- **To do**
Write out again, unchanged, the line that has "Uncheck the agree to disclaimer checkbox" and each following line through the end of the entries below; leave pictures out.

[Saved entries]

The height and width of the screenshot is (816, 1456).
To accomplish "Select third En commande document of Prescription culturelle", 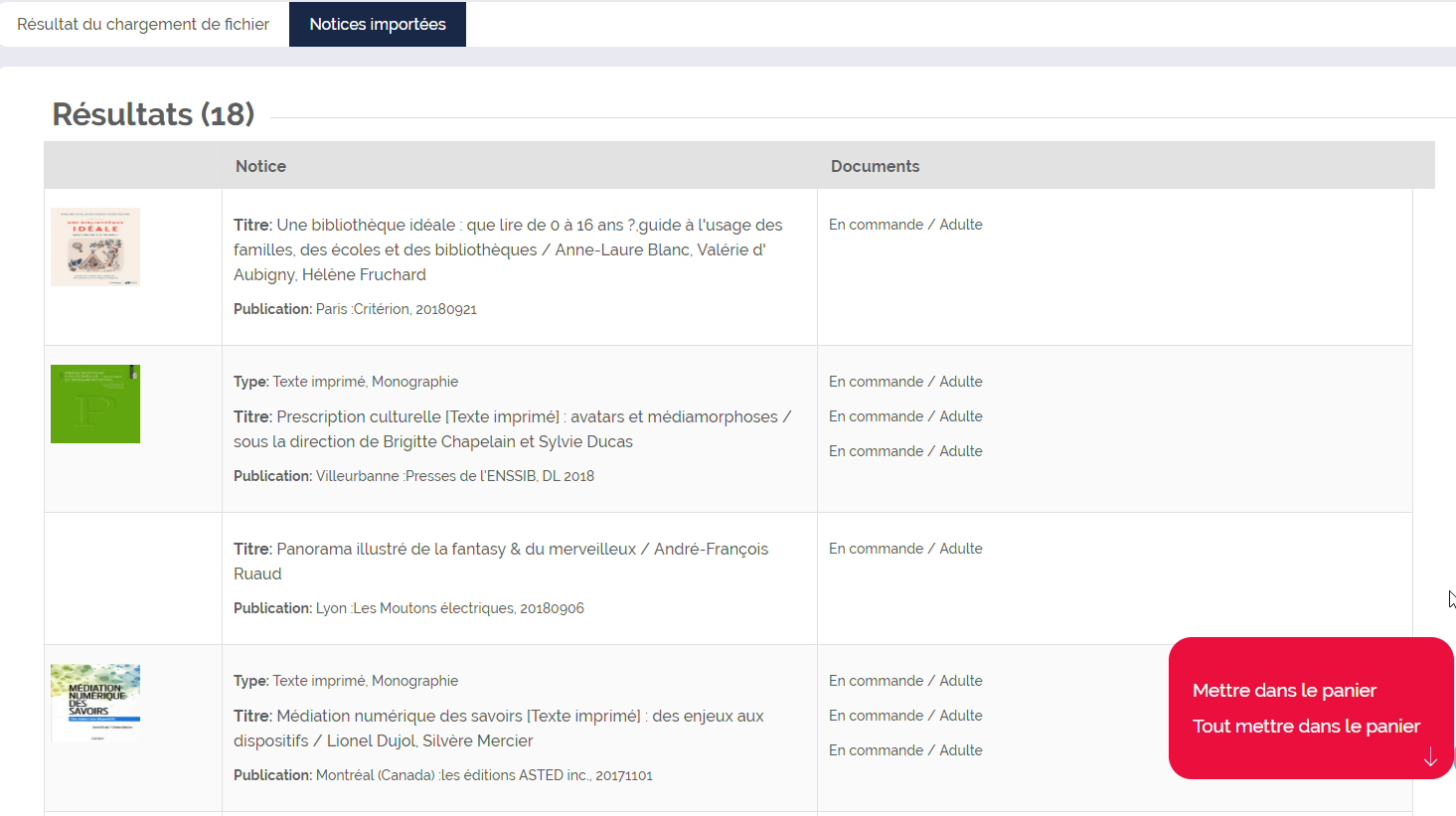I will [905, 451].

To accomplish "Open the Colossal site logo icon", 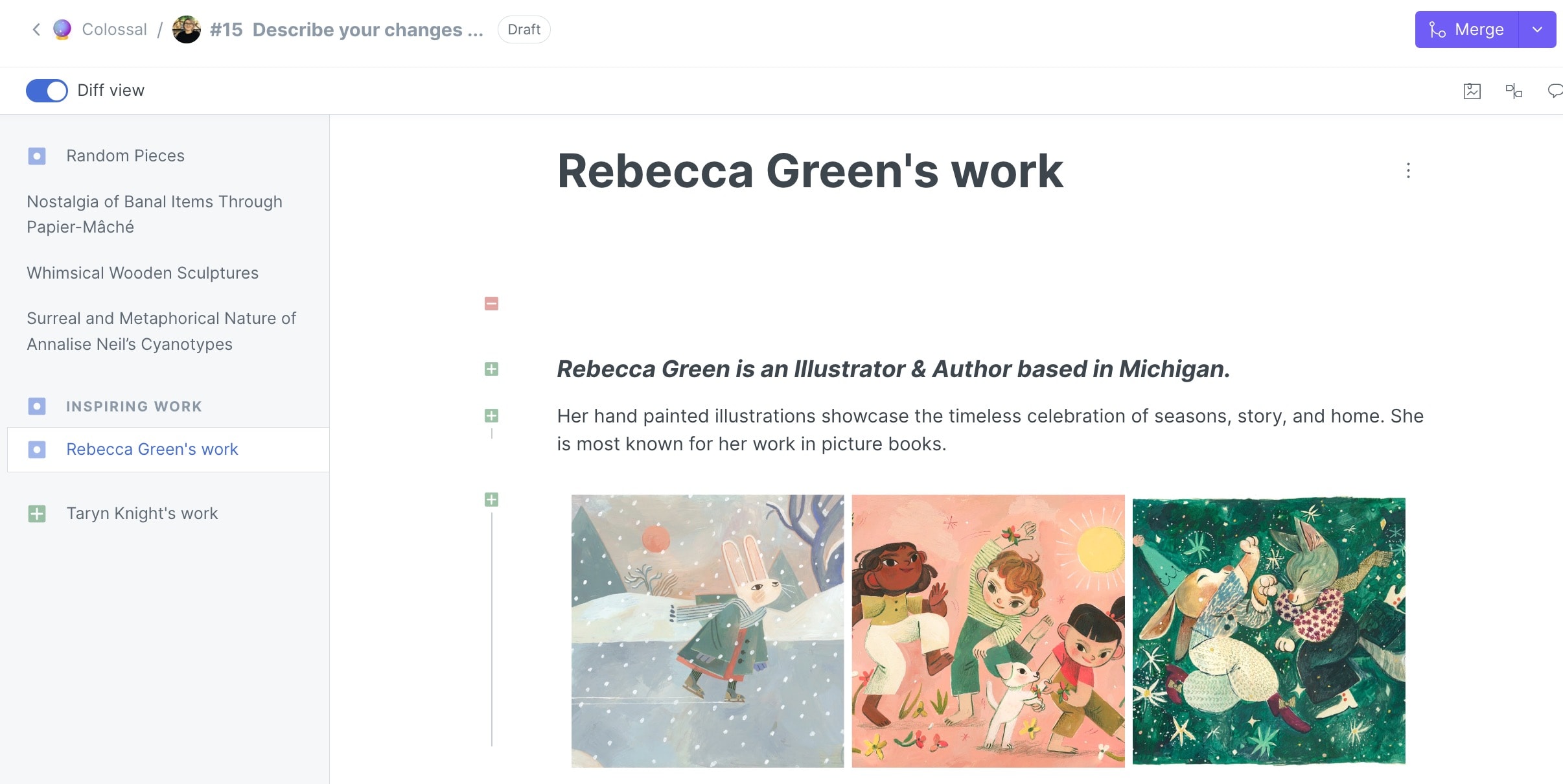I will pos(62,29).
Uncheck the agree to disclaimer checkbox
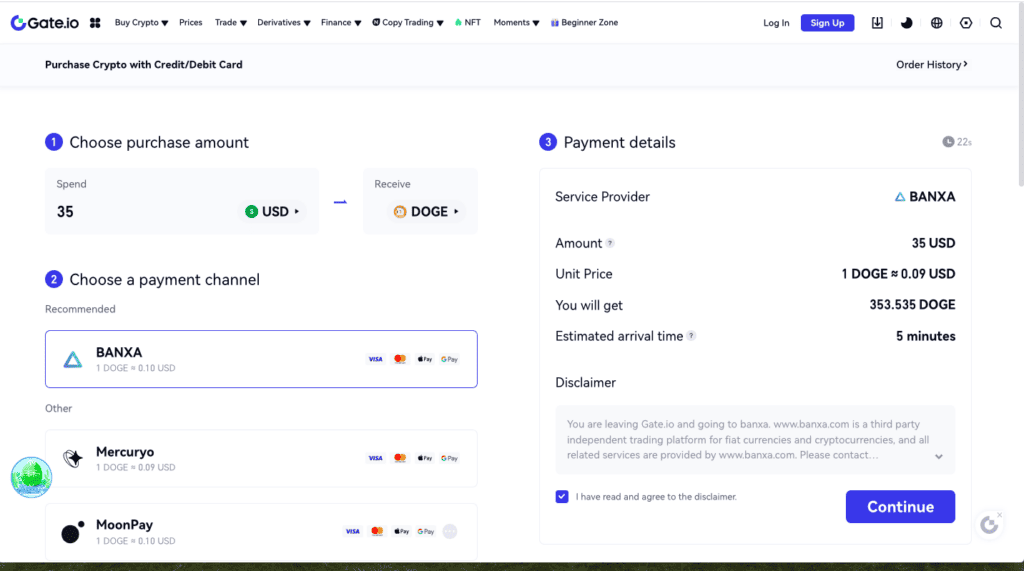The height and width of the screenshot is (571, 1024). 562,497
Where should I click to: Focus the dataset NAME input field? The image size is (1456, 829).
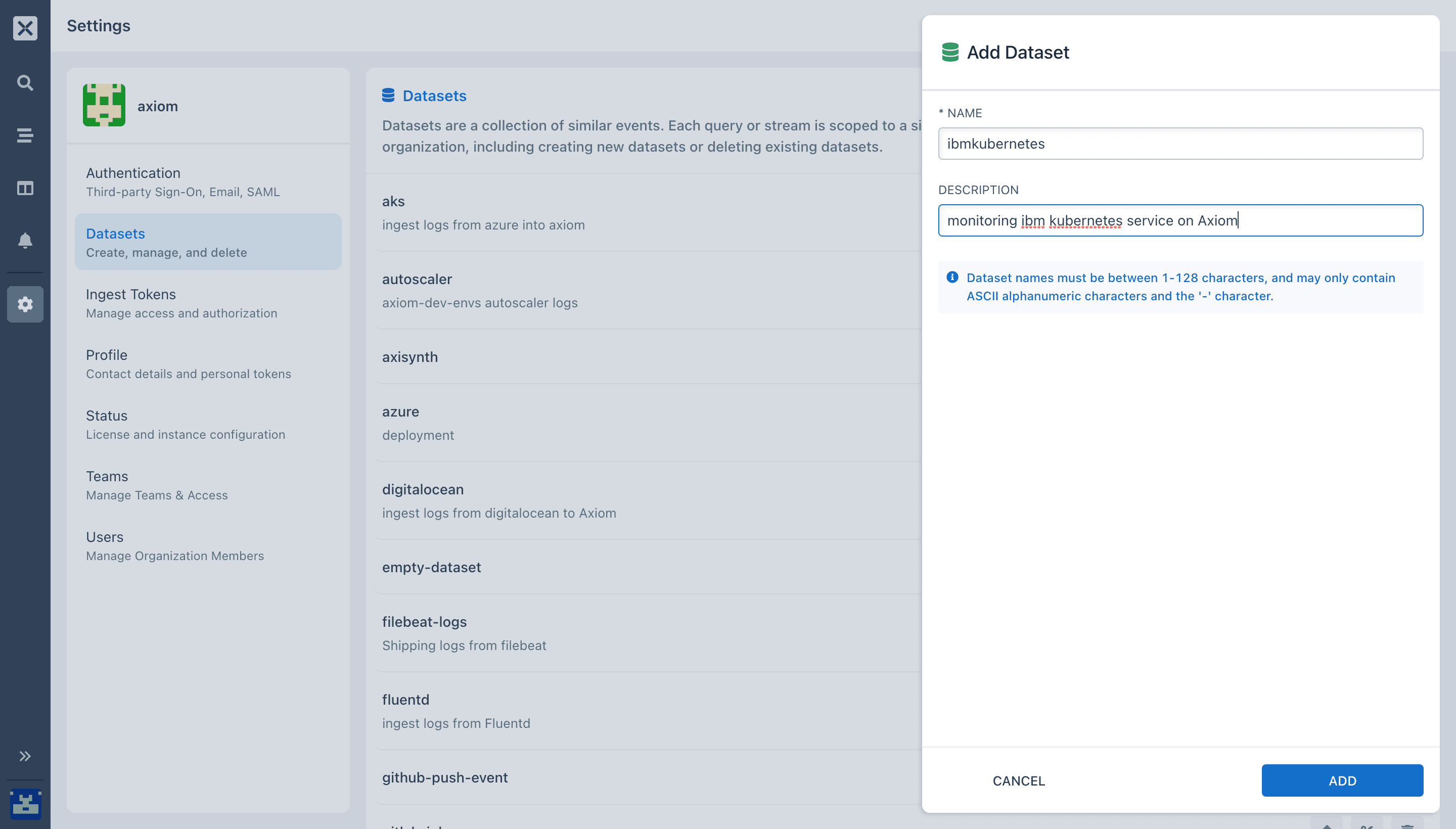[x=1180, y=144]
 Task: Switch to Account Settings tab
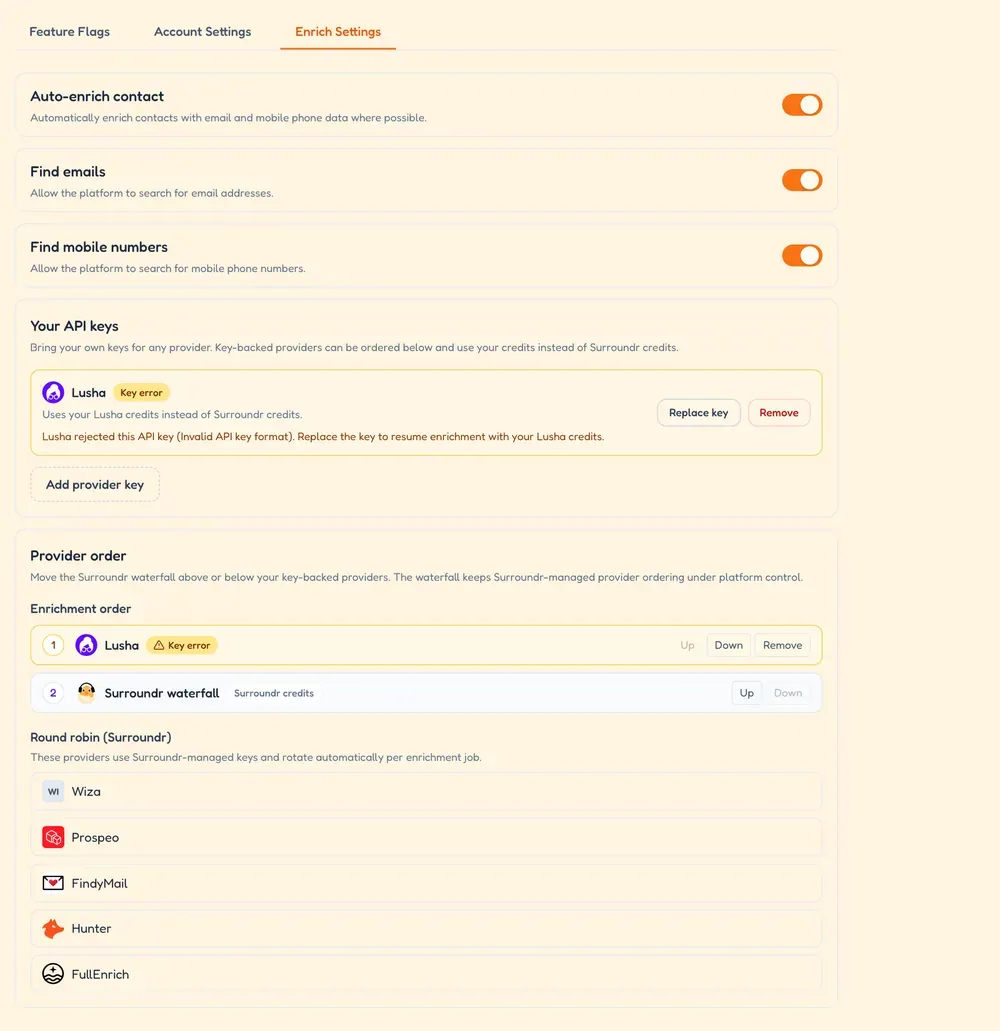[x=202, y=32]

- **Solution**
Uncheck the agree to disclaimer checkbox
The height and width of the screenshot is (571, 1024). 562,497
Where should I click to: Focus the dataset NAME input field? The image size is (1456, 829).
[x=1180, y=144]
 Task: Switch to Account Settings tab
[x=202, y=32]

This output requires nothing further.